This past week in the cloud featured a number of developments, a big portion of which tie in with the open-source movement. Free and vendor-agnostic alternatives to proprietary offerings are really picking up momentum, especially the few products that are spearheading this trend’s growth.
One of them is Cloud Foundry, the open PaaS created by VMware. It has received very high ratings from developers, and there’s an impressive number of third party commercial solutions built on top of it, although one of the newer ones may turn out to be partially homegrown.
Derek Collison, the former chief architect of Foundry at VMware left the company to work on his own project – a new startup that will base its portfolio on the platform. The unconfirmed update came through this week; Collison finally decided to drop VMware and develop a Foundry-OpenStack hybrid distribution after an internal copyright quarrel.
Speaking of OpenStack, the cloud OS also had some big news this week.

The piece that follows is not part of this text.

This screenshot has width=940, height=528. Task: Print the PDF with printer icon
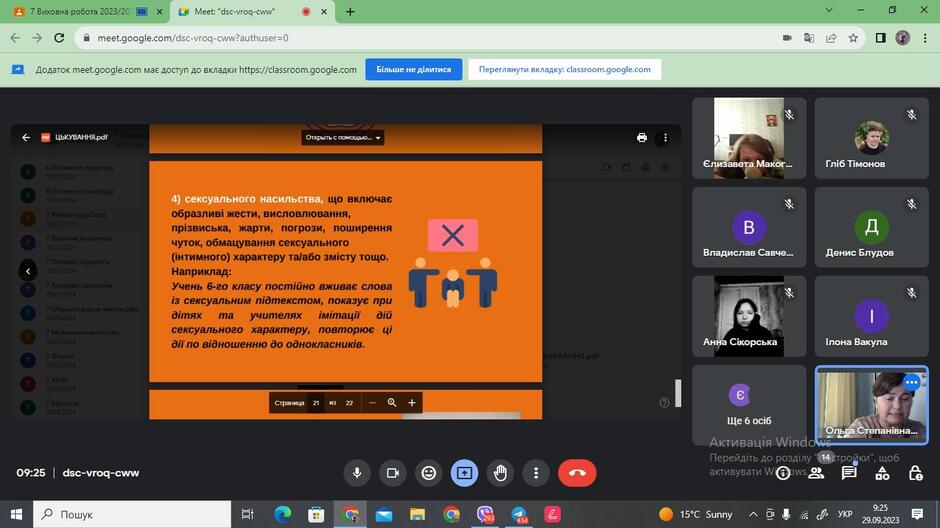tap(641, 137)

The fifth release, codenamed Essex, rolled out, bringing with it more stability and enhancements to usability across the board. The latest OpenStack version will be shipped with Ubuntu Server 12.04 when it hits general availability.
While the Foundry pot is being stirred and OpenStack is expanding, VMware is doing its own thing in the personal cloud. This week the virtualization provider gave the blogosphere a glimpse of two upcoming hosted software offerings that will make it easier for workers to collaborate and share their data.
Many vendors are recognizing the demand behind this type of functionality in the mobile enterprise, alongside other things like accessibility. Cloud CRM developer Nimble set up its platform entirely around these features, and recently extended that with the addition of direct Chrome integration.